Tenue par Nathalie RICHEZ-SAULE
magistrat chargé d’instruire l’affaire qui a entendu seul les plaidoiries, les parties ou leurs représentants ne s’y étant pas opposés et qui en a rendu compte à la cour dans son délibéré,
les parties ayant été avisées à l’issue des débats que l’arrêt sera prononcé par sa mise à disposition au greffe.
GREFFIER : Nadine BERLY
COMPOSITION DE LA COUR LORS DU DÉLIBÉRÉ
Muriel LE BELLEC
: conseiller faisant fonction de PRÉSIDENT DE CHAMBRE
[V] [O]
: CONSEILLER
Nathalie RICHEZ-SAULE
: CONSEILLER
ARRÊT : Contradictoire
prononcé par sa mise à disposition au greffe le 26 Janvier 2024,
les parties présentes en ayant été préalablement avisées dans les conditions prévues à l’article 450 du code de procédure civile, signé par Muriel LE BELLEC, conseiller désigné pour exercer les fonctions de président et par Nadine BERLY, greffier auquel la minute de la décision a été remise par le magistrat signataire.
ORDONNANCE DE CLÔTURE : rendue le 15 novembre 2023
Madame [E] a été embauchée en qualité de conseiller clientèle services clients débutant, à temps complet position hiérarchique A223 classification administratif et tertiaire de la Convention Collective d’entreprise ASF du 30 avril 1998, par contrat à durée indéterminée en date du 25 juin 2013 par la société ASF nouvellement dénommée, YZEE SERVICES, qui exploite une activité de centre téléphonique et de centre d’appels et emploie plus de 11 salariés.

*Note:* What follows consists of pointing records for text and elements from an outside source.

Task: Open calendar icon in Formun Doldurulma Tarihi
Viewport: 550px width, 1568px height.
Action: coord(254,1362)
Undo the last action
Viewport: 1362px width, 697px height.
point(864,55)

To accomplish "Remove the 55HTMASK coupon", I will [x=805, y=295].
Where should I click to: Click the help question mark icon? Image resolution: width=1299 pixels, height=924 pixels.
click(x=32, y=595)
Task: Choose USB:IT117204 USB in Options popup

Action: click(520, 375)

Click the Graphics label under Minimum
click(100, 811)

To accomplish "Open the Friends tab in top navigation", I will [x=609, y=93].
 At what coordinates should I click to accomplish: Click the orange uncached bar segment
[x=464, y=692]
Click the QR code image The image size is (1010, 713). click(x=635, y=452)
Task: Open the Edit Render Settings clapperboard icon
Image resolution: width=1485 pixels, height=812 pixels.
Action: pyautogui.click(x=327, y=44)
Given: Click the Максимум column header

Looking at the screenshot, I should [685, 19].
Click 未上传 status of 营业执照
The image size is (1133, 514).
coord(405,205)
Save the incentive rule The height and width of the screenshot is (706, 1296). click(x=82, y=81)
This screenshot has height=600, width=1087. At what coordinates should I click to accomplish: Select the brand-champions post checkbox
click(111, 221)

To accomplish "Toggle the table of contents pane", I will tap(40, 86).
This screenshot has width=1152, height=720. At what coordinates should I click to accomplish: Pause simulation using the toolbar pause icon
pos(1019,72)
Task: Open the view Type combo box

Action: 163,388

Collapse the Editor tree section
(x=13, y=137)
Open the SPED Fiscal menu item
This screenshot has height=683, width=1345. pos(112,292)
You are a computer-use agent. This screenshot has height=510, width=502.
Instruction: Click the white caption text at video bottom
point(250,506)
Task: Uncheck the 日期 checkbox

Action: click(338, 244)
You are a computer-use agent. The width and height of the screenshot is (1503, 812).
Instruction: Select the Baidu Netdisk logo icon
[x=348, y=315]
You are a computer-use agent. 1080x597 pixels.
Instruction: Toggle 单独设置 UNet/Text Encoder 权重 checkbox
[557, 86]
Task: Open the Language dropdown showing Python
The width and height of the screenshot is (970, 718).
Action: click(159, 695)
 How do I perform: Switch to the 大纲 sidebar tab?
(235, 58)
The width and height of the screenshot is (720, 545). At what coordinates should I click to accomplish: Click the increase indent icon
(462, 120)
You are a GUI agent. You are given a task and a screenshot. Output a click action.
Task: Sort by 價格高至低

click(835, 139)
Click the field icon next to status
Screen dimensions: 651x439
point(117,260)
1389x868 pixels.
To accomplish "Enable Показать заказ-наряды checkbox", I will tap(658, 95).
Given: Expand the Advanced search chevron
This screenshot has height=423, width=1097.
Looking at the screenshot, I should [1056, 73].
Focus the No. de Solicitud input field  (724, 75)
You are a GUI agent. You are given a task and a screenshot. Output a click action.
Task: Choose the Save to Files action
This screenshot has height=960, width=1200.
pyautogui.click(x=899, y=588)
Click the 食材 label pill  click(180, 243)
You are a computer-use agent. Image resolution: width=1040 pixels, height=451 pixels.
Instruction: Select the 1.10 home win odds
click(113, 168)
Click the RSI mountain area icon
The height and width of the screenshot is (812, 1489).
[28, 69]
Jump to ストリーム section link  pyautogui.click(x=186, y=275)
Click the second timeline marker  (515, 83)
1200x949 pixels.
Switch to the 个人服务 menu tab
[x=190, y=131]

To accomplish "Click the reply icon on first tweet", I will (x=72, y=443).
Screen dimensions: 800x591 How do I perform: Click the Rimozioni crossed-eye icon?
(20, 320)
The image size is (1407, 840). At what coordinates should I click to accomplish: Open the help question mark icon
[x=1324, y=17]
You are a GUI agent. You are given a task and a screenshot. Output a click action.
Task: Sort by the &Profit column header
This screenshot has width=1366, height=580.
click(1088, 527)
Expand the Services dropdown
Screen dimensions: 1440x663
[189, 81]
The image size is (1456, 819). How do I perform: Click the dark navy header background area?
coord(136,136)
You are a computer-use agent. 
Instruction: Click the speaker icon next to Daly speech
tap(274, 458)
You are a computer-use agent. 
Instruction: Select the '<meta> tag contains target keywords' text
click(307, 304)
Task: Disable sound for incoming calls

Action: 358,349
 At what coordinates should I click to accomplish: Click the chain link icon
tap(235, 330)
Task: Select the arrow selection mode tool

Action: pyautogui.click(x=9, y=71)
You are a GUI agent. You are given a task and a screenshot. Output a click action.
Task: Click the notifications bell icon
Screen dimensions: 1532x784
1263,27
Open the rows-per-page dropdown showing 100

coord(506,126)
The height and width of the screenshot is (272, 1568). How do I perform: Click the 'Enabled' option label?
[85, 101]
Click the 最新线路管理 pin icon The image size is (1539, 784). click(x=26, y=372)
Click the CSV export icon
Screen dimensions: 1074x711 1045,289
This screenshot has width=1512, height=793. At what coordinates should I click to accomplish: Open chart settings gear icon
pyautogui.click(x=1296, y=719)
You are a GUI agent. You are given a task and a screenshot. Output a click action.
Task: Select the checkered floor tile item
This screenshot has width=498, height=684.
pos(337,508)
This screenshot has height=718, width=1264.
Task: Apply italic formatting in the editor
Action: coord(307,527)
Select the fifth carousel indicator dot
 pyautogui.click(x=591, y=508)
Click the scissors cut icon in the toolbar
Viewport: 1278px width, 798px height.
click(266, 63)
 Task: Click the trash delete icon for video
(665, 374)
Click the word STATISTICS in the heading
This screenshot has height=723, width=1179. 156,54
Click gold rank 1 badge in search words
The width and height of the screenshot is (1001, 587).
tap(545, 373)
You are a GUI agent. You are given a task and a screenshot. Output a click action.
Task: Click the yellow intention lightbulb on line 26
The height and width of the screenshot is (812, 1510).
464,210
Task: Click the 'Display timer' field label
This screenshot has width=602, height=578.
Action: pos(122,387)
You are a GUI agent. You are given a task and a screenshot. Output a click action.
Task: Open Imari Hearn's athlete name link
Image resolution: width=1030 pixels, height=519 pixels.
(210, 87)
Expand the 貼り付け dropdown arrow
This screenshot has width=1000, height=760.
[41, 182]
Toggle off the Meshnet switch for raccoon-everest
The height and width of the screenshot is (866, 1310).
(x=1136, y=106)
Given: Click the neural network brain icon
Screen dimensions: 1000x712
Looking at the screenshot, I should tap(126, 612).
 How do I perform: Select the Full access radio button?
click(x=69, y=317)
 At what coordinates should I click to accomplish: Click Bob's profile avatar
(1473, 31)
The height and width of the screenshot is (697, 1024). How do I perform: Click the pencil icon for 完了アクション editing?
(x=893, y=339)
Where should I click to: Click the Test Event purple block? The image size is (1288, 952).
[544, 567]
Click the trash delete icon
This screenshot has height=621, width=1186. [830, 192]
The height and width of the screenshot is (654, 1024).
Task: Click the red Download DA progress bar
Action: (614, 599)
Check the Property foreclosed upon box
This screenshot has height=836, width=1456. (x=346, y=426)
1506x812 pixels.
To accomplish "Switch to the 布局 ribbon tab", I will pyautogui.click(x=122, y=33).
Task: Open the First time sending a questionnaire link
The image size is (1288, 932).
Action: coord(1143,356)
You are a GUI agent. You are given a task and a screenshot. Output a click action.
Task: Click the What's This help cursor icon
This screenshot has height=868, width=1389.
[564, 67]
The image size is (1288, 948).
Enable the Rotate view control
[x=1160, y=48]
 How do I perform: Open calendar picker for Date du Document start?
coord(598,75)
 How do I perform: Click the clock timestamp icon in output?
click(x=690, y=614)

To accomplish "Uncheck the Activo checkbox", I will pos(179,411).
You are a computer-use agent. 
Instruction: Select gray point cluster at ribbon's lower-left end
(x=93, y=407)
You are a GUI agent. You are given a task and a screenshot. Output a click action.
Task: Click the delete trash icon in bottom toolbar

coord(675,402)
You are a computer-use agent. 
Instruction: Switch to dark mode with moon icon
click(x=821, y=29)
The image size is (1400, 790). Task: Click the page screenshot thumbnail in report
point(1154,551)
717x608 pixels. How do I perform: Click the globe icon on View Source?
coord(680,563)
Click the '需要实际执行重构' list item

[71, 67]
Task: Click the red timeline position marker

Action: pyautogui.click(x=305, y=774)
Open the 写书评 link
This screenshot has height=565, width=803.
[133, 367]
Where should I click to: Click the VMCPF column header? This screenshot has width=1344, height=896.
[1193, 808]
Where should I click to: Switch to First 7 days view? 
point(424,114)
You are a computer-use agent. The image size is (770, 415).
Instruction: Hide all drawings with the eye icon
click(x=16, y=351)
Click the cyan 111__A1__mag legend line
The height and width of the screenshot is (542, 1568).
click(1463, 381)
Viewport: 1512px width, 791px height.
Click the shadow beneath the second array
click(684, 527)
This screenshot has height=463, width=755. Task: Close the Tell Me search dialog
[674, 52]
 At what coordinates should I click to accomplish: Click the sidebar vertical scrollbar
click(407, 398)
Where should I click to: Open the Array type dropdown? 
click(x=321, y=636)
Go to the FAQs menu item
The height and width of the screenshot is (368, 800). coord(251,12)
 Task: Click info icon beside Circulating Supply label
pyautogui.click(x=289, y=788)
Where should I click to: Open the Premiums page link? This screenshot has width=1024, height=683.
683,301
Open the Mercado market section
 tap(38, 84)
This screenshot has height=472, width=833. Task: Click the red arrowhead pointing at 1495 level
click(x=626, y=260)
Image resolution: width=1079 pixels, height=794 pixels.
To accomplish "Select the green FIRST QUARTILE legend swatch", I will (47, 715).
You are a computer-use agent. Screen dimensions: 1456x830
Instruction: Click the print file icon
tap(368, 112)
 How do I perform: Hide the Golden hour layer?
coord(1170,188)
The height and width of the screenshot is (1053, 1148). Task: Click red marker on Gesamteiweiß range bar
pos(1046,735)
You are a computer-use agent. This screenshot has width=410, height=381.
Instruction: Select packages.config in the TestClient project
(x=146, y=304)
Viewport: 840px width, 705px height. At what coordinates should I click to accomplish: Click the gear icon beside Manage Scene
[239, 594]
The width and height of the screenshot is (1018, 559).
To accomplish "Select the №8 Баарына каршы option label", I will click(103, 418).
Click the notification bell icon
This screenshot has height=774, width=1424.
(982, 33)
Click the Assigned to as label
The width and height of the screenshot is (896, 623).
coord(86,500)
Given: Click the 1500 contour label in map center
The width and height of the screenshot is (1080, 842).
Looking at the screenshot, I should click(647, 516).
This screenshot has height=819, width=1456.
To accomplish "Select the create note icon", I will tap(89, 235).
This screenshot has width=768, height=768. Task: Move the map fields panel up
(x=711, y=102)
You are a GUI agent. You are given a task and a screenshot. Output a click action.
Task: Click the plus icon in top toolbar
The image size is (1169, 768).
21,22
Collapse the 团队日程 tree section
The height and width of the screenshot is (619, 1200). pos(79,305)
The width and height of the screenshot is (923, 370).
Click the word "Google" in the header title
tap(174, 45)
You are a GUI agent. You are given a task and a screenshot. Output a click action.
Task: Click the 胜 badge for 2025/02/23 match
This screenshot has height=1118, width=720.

Par lettre remise en main propre le 19 juillet 2018, la salariée a été convoquée à un entretien préalable à une mesure disciplinaire fixé au 1er août.
Par lettre du 16 août 2018, Madame [E] a été licenciée pour faute grave pour les motifs suivants :
«-dépassement de pauses :
Nous avons hélas constaté que vous dépassiez régulièrement vos pauses :
Le 19 juin 2018 : 19 minutes et 59 secondes de dépassement de pause journalier
Le 21 juin 2018 : 58 secondes de dépassement de pause journalier
Le 25 juin 2018 : 27 minutes de dépassement de pause journalier
Le 26 juin 2018 : 9 minutes et 58 secondes de dépassement de pause journalier
Le 28 juin 2018 : 12min58 de dépassement de pause journalier
Le 29 juin 2018 : 6 minutes de dépassement de pause journalier
Le 02 juillet 2018 : 21 minutes de dépassement de pause journalier
Le 03 juillet 2018 : 3 minutes et 58 secondes de dépassement de pause journalier
Le 04 juillet 2018 : 58 secondes de dépassement de pause journalier
Le 05 juillet 2018 : 24 minutes de dépassement de pause journalier
Le 06 juillet 2018 : 9 minutes et 58 secondes de dépassement de pause journalier
Le 09 juillet 2018 : 15 minutes et 58 secondes de dépassement de pause journalier
Entre le 19 juin et le 9 juillet vous cumulez un dépassement de pause journalier cumulé de 2 heures 32 minutes et 45 secondes.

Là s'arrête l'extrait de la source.